#### SOURCE TEXT:
In his Motion, Mr. Billingsley does not contend that Williamson, Jackson, or
Gilmour has been overruled by an intervening change in the law. Mr. Billingsley also
does not premise his Motion upon any new evidence, clear error, or manifest injustice.
Finally, Mr. Billingsley does not seek leave to amend his complaint to include a
separate count for Fourth Amendment excessive force that is unconnected to any claim
of illegal search and seizure.
Instead, Mr. Billingsley maintains in part:
This Court cites Williamson as the primary authority on this issue.
See generally Williamson v. Mills, 65 F.3d 155, 155 (11th Cir. 1995).

#### EXCERPTED DATA:

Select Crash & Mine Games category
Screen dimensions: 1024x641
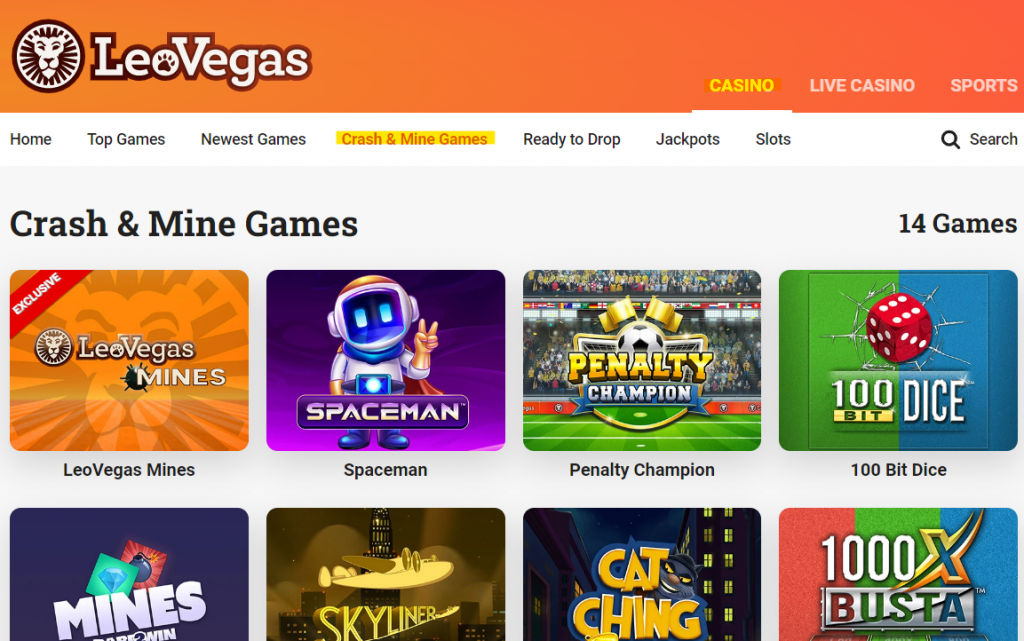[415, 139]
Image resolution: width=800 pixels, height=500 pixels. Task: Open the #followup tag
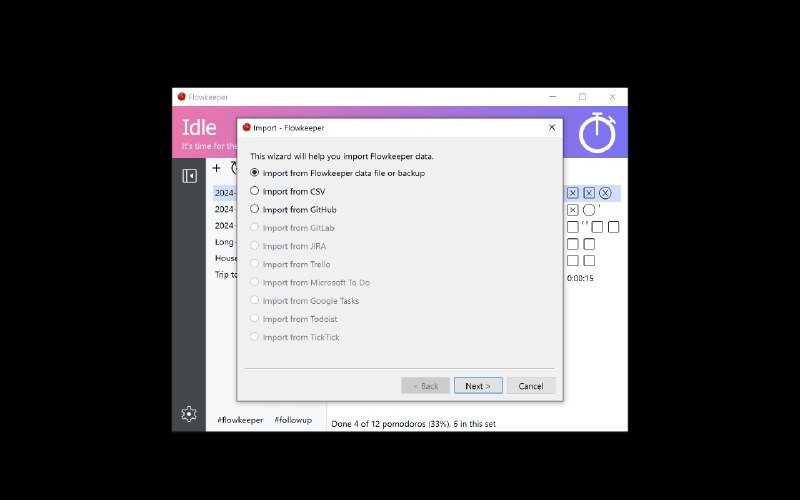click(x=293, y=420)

#### GOAL OF THE EXERCISE:
From the court excerpt, list the grounds it says Mr. Billingsley does not base his Motion upon. Draw only on the court excerpt for this, not on the items.

#### ANSWER BELOW:
- New evidence
- Clear error
- Manifest injustice